Performance: One of the parameters recorded initially and at the recall session was the standard three limb lead electrocardiogram. Thirteen different electrocardiographic parameters were measured in each lead twice at different times to insure accuracy. The values were obtained under magnification to identify small differences. The reproducibility of this technique has been reported.4
For purposes of this discussion only the QRS complex in Lead I will be considered. The QRS complex [expressed in seconds] represents ventricular depolarization. Ordinarily, with advancing time [age], the QRS complex slowly widens.5 When it is approximately 0.12 seconds or more, a diagnosis of heart block is suggested. Table 13 shows the mean QRS complex values for the entire group in 1965 and 1967. One would anticipate either no change or slight prolongation with the advance of 18 months in age.

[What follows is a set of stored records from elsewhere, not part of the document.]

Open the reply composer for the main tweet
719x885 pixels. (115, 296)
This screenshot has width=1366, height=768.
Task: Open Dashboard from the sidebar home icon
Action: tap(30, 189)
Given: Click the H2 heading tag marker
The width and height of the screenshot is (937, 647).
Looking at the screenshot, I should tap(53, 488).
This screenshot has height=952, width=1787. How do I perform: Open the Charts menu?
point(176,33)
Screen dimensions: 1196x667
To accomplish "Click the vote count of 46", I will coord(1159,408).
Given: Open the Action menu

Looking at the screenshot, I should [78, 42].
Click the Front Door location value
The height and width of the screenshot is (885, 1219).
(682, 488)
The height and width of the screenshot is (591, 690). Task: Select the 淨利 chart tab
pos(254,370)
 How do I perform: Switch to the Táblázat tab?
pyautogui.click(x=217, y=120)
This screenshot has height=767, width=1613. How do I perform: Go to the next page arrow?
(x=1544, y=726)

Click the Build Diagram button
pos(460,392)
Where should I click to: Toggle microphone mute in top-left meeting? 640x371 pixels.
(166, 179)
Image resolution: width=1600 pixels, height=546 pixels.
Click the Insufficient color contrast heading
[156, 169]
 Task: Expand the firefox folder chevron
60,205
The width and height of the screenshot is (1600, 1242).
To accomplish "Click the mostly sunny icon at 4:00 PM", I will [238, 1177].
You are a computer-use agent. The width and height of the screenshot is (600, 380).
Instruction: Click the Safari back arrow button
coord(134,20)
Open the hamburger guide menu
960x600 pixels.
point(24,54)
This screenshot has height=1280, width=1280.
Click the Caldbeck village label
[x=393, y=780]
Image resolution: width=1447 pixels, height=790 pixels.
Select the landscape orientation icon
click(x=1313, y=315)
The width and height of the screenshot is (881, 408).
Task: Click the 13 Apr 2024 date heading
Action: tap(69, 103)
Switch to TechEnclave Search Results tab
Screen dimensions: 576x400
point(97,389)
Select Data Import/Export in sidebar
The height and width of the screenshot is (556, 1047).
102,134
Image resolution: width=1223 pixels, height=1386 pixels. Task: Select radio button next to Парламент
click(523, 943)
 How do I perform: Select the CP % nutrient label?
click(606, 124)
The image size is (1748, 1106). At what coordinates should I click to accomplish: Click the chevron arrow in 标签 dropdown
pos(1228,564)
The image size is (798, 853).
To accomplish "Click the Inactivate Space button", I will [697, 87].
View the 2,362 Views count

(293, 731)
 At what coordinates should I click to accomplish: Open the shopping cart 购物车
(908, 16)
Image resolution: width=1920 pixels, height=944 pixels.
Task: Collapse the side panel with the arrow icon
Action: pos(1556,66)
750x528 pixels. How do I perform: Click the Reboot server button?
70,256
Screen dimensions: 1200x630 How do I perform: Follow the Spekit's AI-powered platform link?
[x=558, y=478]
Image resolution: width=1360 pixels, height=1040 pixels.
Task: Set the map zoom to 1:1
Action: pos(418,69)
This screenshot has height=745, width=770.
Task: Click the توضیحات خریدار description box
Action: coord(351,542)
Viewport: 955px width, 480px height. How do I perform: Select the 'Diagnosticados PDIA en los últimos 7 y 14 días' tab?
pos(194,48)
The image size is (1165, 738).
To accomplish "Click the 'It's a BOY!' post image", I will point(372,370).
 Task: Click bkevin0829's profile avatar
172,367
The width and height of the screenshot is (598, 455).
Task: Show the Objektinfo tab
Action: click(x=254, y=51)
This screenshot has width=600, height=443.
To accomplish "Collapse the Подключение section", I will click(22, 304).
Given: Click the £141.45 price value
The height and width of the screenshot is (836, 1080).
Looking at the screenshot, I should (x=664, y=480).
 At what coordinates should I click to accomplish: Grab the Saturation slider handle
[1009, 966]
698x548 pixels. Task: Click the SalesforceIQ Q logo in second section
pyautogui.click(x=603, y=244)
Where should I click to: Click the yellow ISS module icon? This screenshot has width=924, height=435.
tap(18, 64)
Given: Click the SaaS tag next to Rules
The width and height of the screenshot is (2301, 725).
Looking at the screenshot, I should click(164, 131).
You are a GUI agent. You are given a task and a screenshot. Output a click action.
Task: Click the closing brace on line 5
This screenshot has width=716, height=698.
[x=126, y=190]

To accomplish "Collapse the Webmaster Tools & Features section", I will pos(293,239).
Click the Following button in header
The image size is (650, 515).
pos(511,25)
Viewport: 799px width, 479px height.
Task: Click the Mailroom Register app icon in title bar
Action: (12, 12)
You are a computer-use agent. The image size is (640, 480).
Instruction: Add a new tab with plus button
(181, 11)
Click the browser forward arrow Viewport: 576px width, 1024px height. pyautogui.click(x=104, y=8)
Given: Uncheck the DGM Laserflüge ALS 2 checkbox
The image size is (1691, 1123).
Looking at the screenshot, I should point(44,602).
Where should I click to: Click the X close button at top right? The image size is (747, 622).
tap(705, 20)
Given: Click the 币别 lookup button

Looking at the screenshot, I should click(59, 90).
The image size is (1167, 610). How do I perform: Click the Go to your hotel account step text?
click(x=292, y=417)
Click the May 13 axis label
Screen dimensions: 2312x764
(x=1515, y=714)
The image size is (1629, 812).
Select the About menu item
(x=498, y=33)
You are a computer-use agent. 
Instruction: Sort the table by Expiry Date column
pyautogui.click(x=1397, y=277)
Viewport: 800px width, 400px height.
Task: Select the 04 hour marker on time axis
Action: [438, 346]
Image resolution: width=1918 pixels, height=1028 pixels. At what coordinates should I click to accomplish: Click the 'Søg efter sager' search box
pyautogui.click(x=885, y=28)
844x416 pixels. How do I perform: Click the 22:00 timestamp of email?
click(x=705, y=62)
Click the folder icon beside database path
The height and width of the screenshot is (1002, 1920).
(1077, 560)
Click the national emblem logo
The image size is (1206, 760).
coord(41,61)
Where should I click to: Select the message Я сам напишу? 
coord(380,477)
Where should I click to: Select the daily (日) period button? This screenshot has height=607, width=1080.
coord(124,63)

The evidence shows, however, there is actually a mean shortening from 0.080 to 0.065 seconds [a decrease of approximately 20 per cent]. In other words, for purposes of this discussion, the evidence indicates that, on a mean basis, the group is younger at heart! Additionally, Table 13 shows that older subjects [40-66 years] in 1967 had a mean QRS complex similar to that in the younger group [30-39 years] in 1965 [0.070 versus 0.071 seconds]. Here again is some evidence of the effect of dietotherapy upon health status. These observations are in keeping with other published reports.6
Summary
A group of dentists and their wives are presently involved in a predictive medicine program designed to anticipate rather than to simply identify disease. The initial plan of the program is to determine the effect of group dietary instructions upon health state as judged by signs and symptoms, performance, biochemical, hormonal, and enzymic state. The limited evidence presented here suggests that simple dietary alterations can yield beneficial effects at all echelons.
References Cited:
- Cheraskin, E. and Ringsdorf, W. M., Jr. “The Health of the dentist and his wife: a predictive health program.” J. South. California Dent. Assn. 37: #7, 271-276, July 1969.
- Food and Nutrition Board-National Research Council. Recommended dietary allowances. Seventh revised edition. 1968. Publication #1694. Washington, D.C., National Academy of Sciences.
- Cheraskin, E., Ringsdorf, W. M., Jr. and Clark, J. W. Diet and disease. 1968. Emmaus, Pennsylvania, Rodale Books, Inc. pp. 324-347.
- Cheraskin, E., Ringsdorf, W. M., Jr. and Setyaadmadja, A. T. S. H. “The use of a microscope for electrocardiographic measurement.” Exper. Med. & Surg. 23: #4, 369-374, December 1965.
- Lepeschkin, E. Modern electrocardiography. Volume One. 1951. Baltimore, The Williams and Wilkins Company.
- Cheraskin, E., Ringsdorf, W. M., Jr., Setyaadmadja, A. T. S. H. and Barrett, R. A. “Effect of carbohydrate supplements upon the height of the T wave in Lead I.” Angiology 19: #4, 225-231, April 1968.